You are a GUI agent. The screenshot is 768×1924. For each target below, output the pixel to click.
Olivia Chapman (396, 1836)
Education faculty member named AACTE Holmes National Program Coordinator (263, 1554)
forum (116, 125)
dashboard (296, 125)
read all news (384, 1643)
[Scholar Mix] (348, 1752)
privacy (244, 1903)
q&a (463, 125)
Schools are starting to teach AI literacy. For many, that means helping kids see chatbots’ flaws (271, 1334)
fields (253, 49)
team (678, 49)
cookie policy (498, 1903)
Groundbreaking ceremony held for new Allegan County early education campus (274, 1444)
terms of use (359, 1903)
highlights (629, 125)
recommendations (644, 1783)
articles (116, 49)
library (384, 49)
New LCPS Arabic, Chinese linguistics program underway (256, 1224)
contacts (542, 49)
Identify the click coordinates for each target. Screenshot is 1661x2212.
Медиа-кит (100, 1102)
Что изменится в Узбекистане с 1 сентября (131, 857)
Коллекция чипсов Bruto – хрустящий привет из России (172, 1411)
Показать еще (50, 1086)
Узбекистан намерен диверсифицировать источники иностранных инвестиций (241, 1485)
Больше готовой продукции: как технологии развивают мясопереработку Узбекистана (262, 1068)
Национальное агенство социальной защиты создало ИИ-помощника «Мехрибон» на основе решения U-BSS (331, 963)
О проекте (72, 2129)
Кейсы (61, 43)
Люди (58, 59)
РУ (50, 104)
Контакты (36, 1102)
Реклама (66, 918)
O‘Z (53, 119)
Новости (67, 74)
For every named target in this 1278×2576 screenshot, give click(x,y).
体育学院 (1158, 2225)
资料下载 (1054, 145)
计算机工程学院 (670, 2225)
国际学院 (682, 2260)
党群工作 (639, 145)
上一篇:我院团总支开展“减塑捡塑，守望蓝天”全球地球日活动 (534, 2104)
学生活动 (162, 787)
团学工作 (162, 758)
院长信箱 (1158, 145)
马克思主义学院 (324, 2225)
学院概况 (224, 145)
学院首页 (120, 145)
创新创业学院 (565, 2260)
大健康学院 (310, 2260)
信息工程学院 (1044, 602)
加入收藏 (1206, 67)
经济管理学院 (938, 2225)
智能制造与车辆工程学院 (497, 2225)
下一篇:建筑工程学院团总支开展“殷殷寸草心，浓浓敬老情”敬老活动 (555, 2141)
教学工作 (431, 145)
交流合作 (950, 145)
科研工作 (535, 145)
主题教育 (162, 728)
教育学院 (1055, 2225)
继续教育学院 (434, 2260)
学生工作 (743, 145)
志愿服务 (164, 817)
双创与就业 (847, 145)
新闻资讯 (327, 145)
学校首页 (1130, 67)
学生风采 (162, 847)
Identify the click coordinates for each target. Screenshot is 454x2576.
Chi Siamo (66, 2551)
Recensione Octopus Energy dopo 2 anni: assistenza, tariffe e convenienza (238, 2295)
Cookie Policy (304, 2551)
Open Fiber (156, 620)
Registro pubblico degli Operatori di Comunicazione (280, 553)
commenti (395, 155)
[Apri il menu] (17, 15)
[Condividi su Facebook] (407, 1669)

* * * * * * * * *

> _Task instructions_: Every record, from top to bottom, must be transcribed exactly.

> _Task solution_:
You are a GUI agent. The screenshot is 768×1924. For each target below, output the pixel to click.
Olivia Chapman (396, 1836)
Education faculty member named AACTE Holmes National Program Coordinator (263, 1554)
forum (116, 125)
dashboard (296, 125)
read all news (384, 1643)
[Scholar Mix] (348, 1752)
privacy (244, 1903)
q&a (463, 125)
Schools are starting to teach AI literacy. For many, that means helping kids see chatbots’ flaws (271, 1334)
fields (253, 49)
team (678, 49)
cookie policy (498, 1903)
Groundbreaking ceremony held for new Allegan County early education campus (274, 1444)
terms of use (359, 1903)
highlights (629, 125)
recommendations (644, 1783)
articles (116, 49)
library (384, 49)
New LCPS Arabic, Chinese linguistics program underway (256, 1224)
contacts (542, 49)
Identify the click coordinates for each target. Screenshot is 1661x2212.
Медиа-кит (100, 1102)
Что изменится в Узбекистане с 1 сентября (131, 857)
Коллекция чипсов Bruto – хрустящий привет из России (172, 1411)
Показать еще (50, 1086)
Узбекистан намерен диверсифицировать источники иностранных инвестиций (241, 1485)
Больше готовой продукции: как технологии развивают мясопереработку Узбекистана (262, 1068)
Национальное агенство социальной защиты создало ИИ-помощника «Мехрибон» на основе решения U-BSS (331, 963)
О проекте (72, 2129)
Кейсы (61, 43)
Люди (58, 59)
РУ (50, 104)
Контакты (36, 1102)
Реклама (66, 918)
O‘Z (53, 119)
Новости (67, 74)
For every named target in this 1278×2576 screenshot, give click(x,y).
体育学院 (1158, 2225)
资料下载 (1054, 145)
计算机工程学院 (670, 2225)
国际学院 (682, 2260)
党群工作 (639, 145)
上一篇:我院团总支开展“减塑捡塑，守望蓝天”全球地球日活动 (534, 2104)
学生活动 (162, 787)
团学工作 (162, 758)
院长信箱 (1158, 145)
马克思主义学院 (324, 2225)
学院概况 (224, 145)
学院首页 (120, 145)
创新创业学院 (565, 2260)
大健康学院 (310, 2260)
信息工程学院 (1044, 602)
加入收藏 (1206, 67)
经济管理学院 (938, 2225)
智能制造与车辆工程学院 (497, 2225)
下一篇:建筑工程学院团总支开展“殷殷寸草心，浓浓敬老情”敬老活动 (555, 2141)
教学工作 (431, 145)
交流合作 (950, 145)
科研工作 (535, 145)
主题教育 (162, 728)
教育学院 (1055, 2225)
继续教育学院 (434, 2260)
学生工作 (743, 145)
志愿服务 (164, 817)
双创与就业 (847, 145)
新闻资讯 (327, 145)
学校首页 (1130, 67)
学生风采 (162, 847)
Identify the click coordinates for each target. Screenshot is 454x2576.
Chi Siamo (66, 2551)
Recensione Octopus Energy dopo 2 anni: assistenza, tariffe e convenienza (238, 2295)
Cookie Policy (304, 2551)
Open Fiber (156, 620)
Registro pubblico degli Operatori di Comunicazione (280, 553)
commenti (395, 155)
[Apri il menu] (17, 15)
[Condividi su Facebook] (407, 1669)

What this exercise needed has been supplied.